Receiving Callbacks

What are Callback Handlers?

The hooks system is very flexible and allows guardians to invoke arbitrary operations, however, some interactions may trigger callbacks into the Aera Vault. A common instance is flash loans which need to be paid back atomically and therefore only provide access to funds through a callback.

Callback handlers provide a way for guardians to prepare for a callback by “queueing up” additional operations that would be executed during the callback. These operations are protected by the same Merkle tree (see Merkle Trees) and hooks (see Using Configurable Hooks) as general Aera vault operations (see Operations and submit()).

Why They Matter

Aera Vaults can inherit from BaseVault and add functions to respond to callbacks. However, this approach defeats the purpose of the Aera system which is to allow guardians to take flexible operations that are informed by off chain computation with onchain protections.

Callback handlers provide significantly more flexibility and together with input/output chaining allow guardians to implement complex multi-step operations that were previously only available to MEV bots.

How to use Callback Handlers

To invoke a callback handler, you need to do the following:

  • Decide which operation will trigger a callback into the Aera vault

  • Call submit and for that operation:

    • Set hasCallback to 1,

    • Provide selector, the function selector for the callback function that the vault will be called with,

    • Provide calldataOffset the specific byte in the calldata that Aera Vault should extract the operations for,

    • Provide caller , the contract that will call the Aera Vault.

Whenever the callback occurs, the Aera Vault will check if the callback is expected with the given selector and caller. If so, it will decode the series of operations starting at the calldata offset and execute them while complying to the guardian's Merkle tree.

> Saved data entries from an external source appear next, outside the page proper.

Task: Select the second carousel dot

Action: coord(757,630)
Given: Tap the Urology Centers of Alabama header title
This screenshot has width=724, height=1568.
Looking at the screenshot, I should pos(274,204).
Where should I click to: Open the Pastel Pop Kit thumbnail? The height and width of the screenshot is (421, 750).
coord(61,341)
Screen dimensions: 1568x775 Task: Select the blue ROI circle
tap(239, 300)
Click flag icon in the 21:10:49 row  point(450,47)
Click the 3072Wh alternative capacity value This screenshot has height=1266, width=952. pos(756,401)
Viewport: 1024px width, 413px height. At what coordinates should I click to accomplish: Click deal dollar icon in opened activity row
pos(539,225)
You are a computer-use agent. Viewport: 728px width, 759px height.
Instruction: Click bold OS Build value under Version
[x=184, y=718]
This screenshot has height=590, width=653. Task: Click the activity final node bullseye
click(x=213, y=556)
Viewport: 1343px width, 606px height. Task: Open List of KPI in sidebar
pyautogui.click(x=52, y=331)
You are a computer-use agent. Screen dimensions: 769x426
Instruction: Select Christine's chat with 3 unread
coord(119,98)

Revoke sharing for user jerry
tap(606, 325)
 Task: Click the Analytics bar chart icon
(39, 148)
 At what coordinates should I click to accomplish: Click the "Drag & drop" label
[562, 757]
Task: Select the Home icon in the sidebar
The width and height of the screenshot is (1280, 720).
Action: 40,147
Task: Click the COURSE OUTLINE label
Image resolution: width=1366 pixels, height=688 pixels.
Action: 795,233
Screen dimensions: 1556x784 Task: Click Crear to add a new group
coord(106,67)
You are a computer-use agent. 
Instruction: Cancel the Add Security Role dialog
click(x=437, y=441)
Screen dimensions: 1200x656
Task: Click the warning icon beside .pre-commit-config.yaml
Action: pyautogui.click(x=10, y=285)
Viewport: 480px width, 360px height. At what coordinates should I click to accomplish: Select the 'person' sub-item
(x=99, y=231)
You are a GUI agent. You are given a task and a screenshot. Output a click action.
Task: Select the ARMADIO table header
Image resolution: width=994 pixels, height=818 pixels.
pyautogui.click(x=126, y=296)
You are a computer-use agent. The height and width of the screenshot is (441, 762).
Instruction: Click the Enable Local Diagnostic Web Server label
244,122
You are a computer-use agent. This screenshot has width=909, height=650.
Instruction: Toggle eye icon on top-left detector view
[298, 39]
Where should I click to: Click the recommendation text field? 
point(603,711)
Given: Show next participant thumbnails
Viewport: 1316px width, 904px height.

Consider Morpho flash loans as an example. The following would happen:

  • The guardian creates a submit transaction with the operation morpho.flashLoan ;

  • flashLoan accepts 3 arguments: token, amount and data. The guardian encodes all the operations which should trigger on the callback in the data argument;

  • The guardian also adds a callback to the operation using the selector of onMorphoFlashLoan(amount, data) (0x31f57072) using morpho as the caller (0xBBBBBbbBBb9cC5e90e3b3Af64bdAF62C37EEFFCb) and specifying the calldata index of data variable in onMorphoFlashLoan (100). Note that 100 is chosen because we need to skip the pointer and the length variable as CalldataReader uses a more compact length encoding;

  • Now submit executes and calls the morpho contract;

  • Morpho executes the onMorphoFlashLoan callback which is handled by Aera. Morpho forwards all data provided to flashLoan in the data argument. In the handler, the vault decodes operations and runs them from the handler.

Caveats

Callback handlers only exist during a given submit call by a guardian. It means that they cannot be used for asynchronous interactions (such as receiving a settlement order in response to an RFQ) and that the same callback function can trigger different operations in different submit calls. To add new functions to an Aera vault, an extension to BaseVault is recommended.

Only “pull”-based flash loans are currently supported because push-based flash loans require a transfer operation to dynamically allow repayment based on how much was borrowed. Push-based flash loans can still be supported by creating a dedicated handler contract.